═══ Texto do exercício

Acabei perdendo meu velho exemplar do Robinson Crusoe. Mas não — talvez não seja exatamente isso. Muitos anos depois, no fim da década de 1990, já vivendo em Curitiba, reencontrei-o em um pequeno sebo do centro. Admito: não há no livro nenhum sinal, ou indício, de que ele seja o mesmo que me pertenceu. Também é inquietante a hipótese de que ele tenha me seguido até o Paraná. Na primeira página, há uma breve anotação, a lápis e muito apagada, em que consigo ler uma data: 27/3/52. Acima dela, um nome, ilegível. Talvez seja Alfredo, mas não estou certo.

Nada disso me deteve. Fui ao caixa e, trêmulo, comprei de volta meu livro. Sim, dessa vez eu paguei, e não roubei. Decidi então — simplesmente porque decidi, sem nenhum outro motivo, agindo agora como um ladrão de sentidos — que este “é” o livro que me pertenceu. O livro amado que, tantos anos depois, voltou até mim. E aqui está ele, a meu lado, me vigiando. Sim, é ele sim, agora tenho certeza.

Meu segundo roubo aconteceu dez anos depois. Aos 18 anos de idade, ainda vivendo com meus pais em Copacabana, encontrei, na biblioteca de minha falecida irmã, Sandra, um exemplar de A paixão segundo G. H., de Clarice Lispector. Um exemplar da primeira edição, da Editora do Autor, de 1964. Um exemplar numerado — o meu traz o número 0240. Nunca tinha lido Clarice. A capa rosa, devo admitir, me provocou uma mistura de repulsa e confusão. Ela, indicava, eu imaginei, uma “literatura para moças”.

Uma rápida folheada no livro, sem grande interesse e esperança, no entanto, me fisgou. Já na abertura, o romance, que começa com seis travessões, me perturbou. “estou procurando, estou procurando”, Clarice escreve logo depois dos travessões iniciais. Muito perdido, sem saber que rumo dar à minha vida, naquele momento também eu procurava. Não sabia o que, mas procurava.

══════
═══ Conteúdo dos dados

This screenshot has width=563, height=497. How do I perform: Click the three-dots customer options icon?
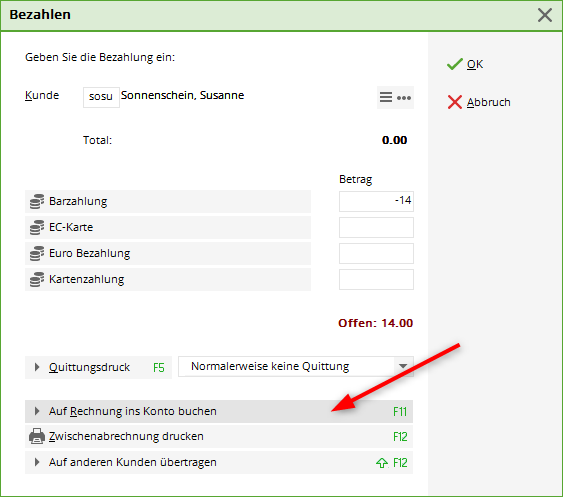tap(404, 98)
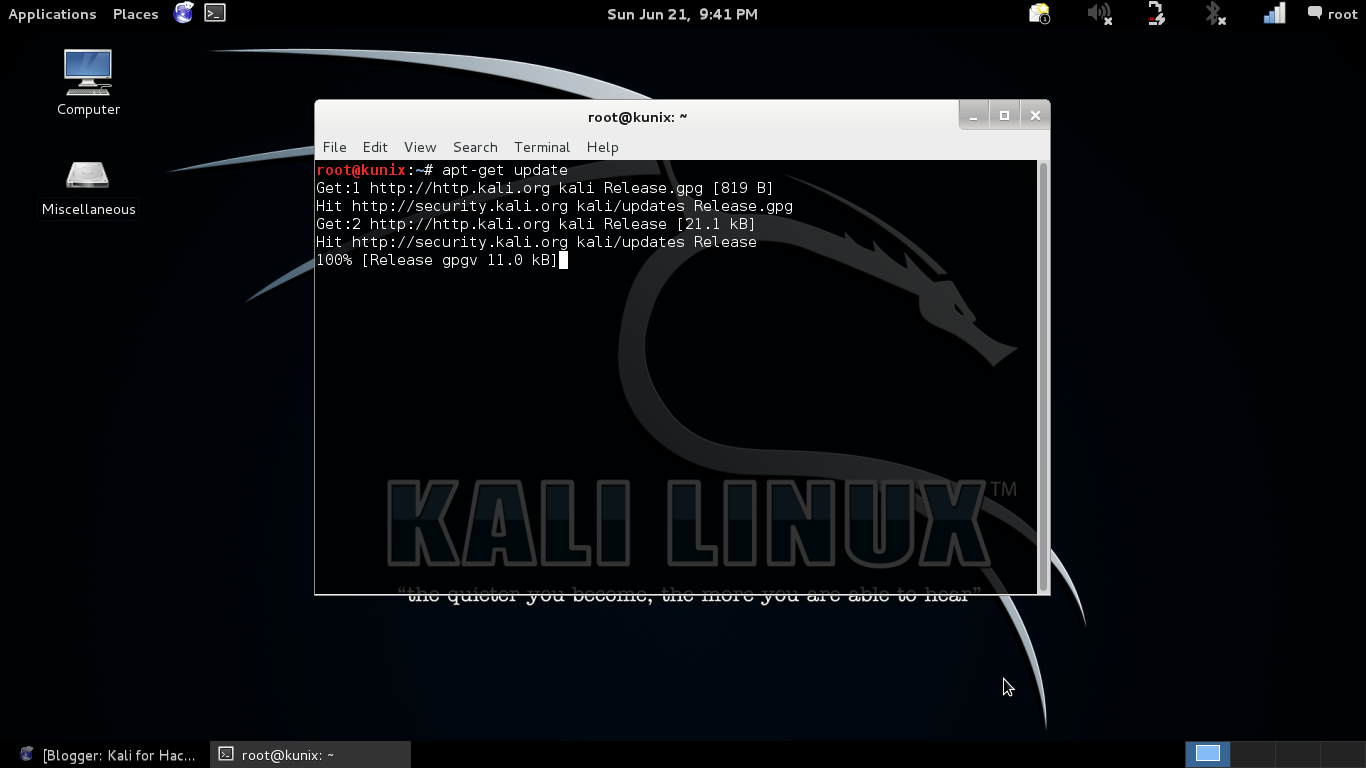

══════

Imprima sem alterações o trecho do texto do exercício entre "Meu segundo roubo" e "que, mas procurava.", inclusive.

▶ _Resultado do exercício_
Meu segundo roubo aconteceu dez anos depois. Aos 18 anos de idade, ainda vivendo com meus pais em Copacabana, encontrei, na biblioteca de minha falecida irmã, Sandra, um exemplar de A paixão segundo G. H., de Clarice Lispector. Um exemplar da primeira edição, da Editora do Autor, de 1964. Um exemplar numerado — o meu traz o número 0240. Nunca tinha lido Clarice. A capa rosa, devo admitir, me provocou uma mistura de repulsa e confusão. Ela, indicava, eu imaginei, uma “literatura para moças”.

Uma rápida folheada no livro, sem grande interesse e esperança, no entanto, me fisgou. Já na abertura, o romance, que começa com seis travessões, me perturbou. “estou procurando, estou procurando”, Clarice escreve logo depois dos travessões iniciais. Muito perdido, sem saber que rumo dar à minha vida, naquele momento também eu procurava. Não sabia o que, mas procurava.